Women in the neighborhood work, wear pants, and
drive cars.  Some don’t believe in marriage, or children,
and some women choose to have children without
a husband.  You had your marriage planned:  three days
and you were married.

I wonder if you felt pain, as Grandmother, the night
your son died?  That was the beginning of the end, wasn’t it?
Now, so many people have passed away, or they live alone
without family or friends.

I still want to know – how did something stab your heart?
Remember when you told the boys not to climb the old
water tank, but they didn’t listen.  The brick building in the
alley, the one where fruit was stored, it still stands;  as children
we etched our name on brick.

Did you know you were leaving?  Did you?
People commute to New York City by Amtrak, in no time.
Trains move fast.  And, no one makes home made wine, or
gathers on a Sunday for a feast around the old maple table.
Were you sad, when you had to leave?  Did you know?

Did someone stab you in your heart? Or, was it really a crate?
Down Street is empty, stores you would remember are torn
down.  That railroad bridge crossing Erie Boulevard
near your home on Green Street is still there; but someone
robbed the sign, the city designated your green house by the
old tracks, historical.

You were a good man, an honest man with a family.
Did you watch from heaven when the boys sat around
the table and burned the mortgage?  It was the best day of
their lives.

Grandmother never placed a thing in the bow window
where you laid inside a casket.  They drained your
blood into a tub, in your own bathroom.

Your friend, the one blown up in his car in front of a
hotel, he was on his way to testify on your behalf?  He
must be with you now.  All you did was work hard, and
deliver fruit;  but the fruit man did not want to pay.

4 Comments
  1. Patricia Florio says

    Similiar memories haunt me. I’ve written a book, recently published, called “My Two Mothers”, there’s a chapter of my grandparents travel from Sicily to American, for the same reasons, he didn’t want to pay. It’s on Amazon.com and kindle.
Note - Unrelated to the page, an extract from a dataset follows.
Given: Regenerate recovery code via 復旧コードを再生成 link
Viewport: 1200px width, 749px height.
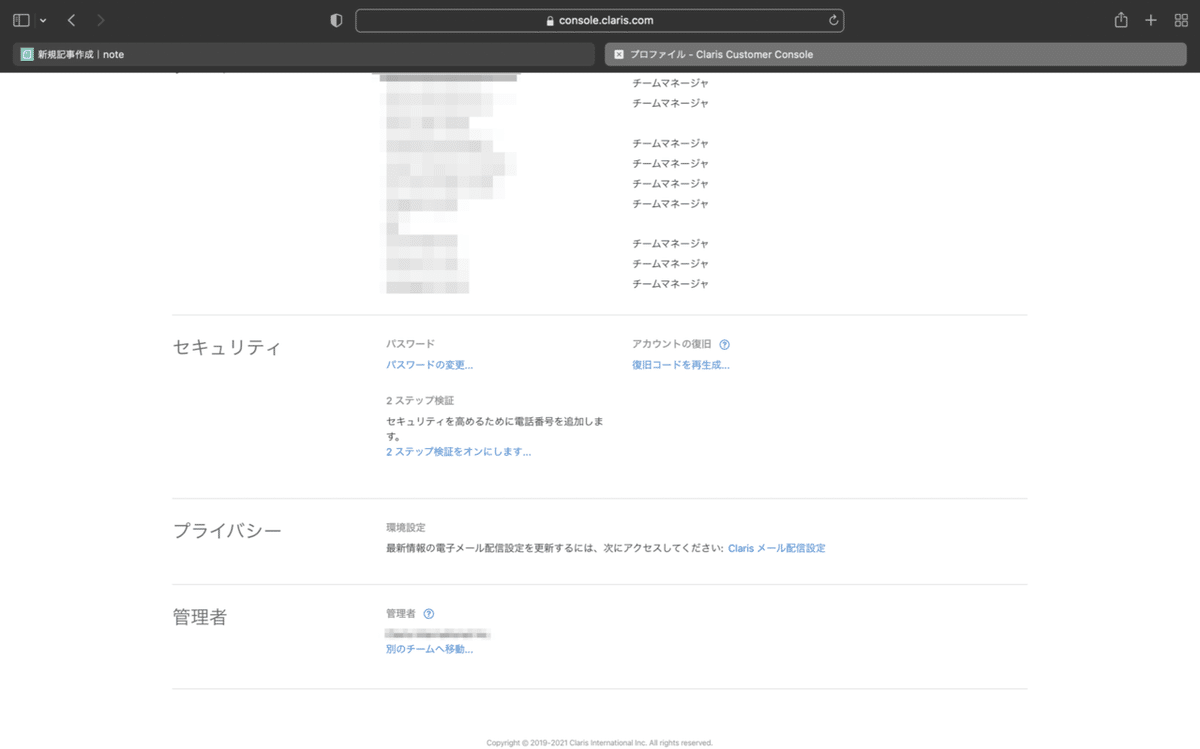Looking at the screenshot, I should (682, 364).
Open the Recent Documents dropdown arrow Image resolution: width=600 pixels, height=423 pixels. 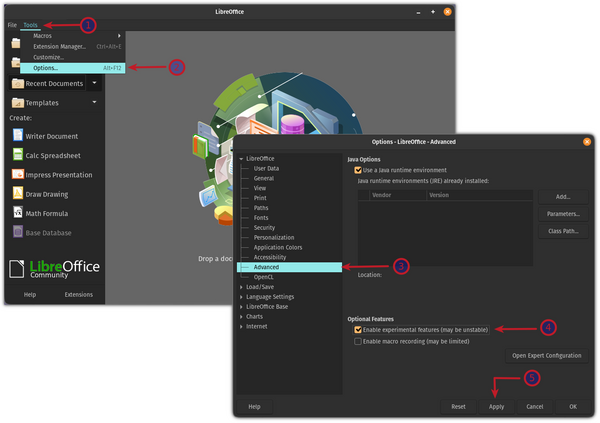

    1. Nancy Duci Denofio says

      What a wonderful bit of news. First thank you for reading this – and secondly, I have to get your book on my kindle! I just purchased my second the Kindle Fire for trips. My novel, as I look at it, has to be edited which is taking me longer, since it is in three consecutive books, and I am ghost writing for some one local right now. But I am sure your words will strike home, from Sicily to America, and guess what, I have an Irish mother who lived downstairs from a Sicilian Grandmother. LOL It is filled with sadness, shock, laughter, and live. Have a wonderful holiday. Sincerely and thanks! Nancy

  2. Ronnie says

    Reading of your roots make me feel right in that era. In my military days, been to both Sicily and Ireland. IMO, I think your mom’s place gets the nod……….but just barely.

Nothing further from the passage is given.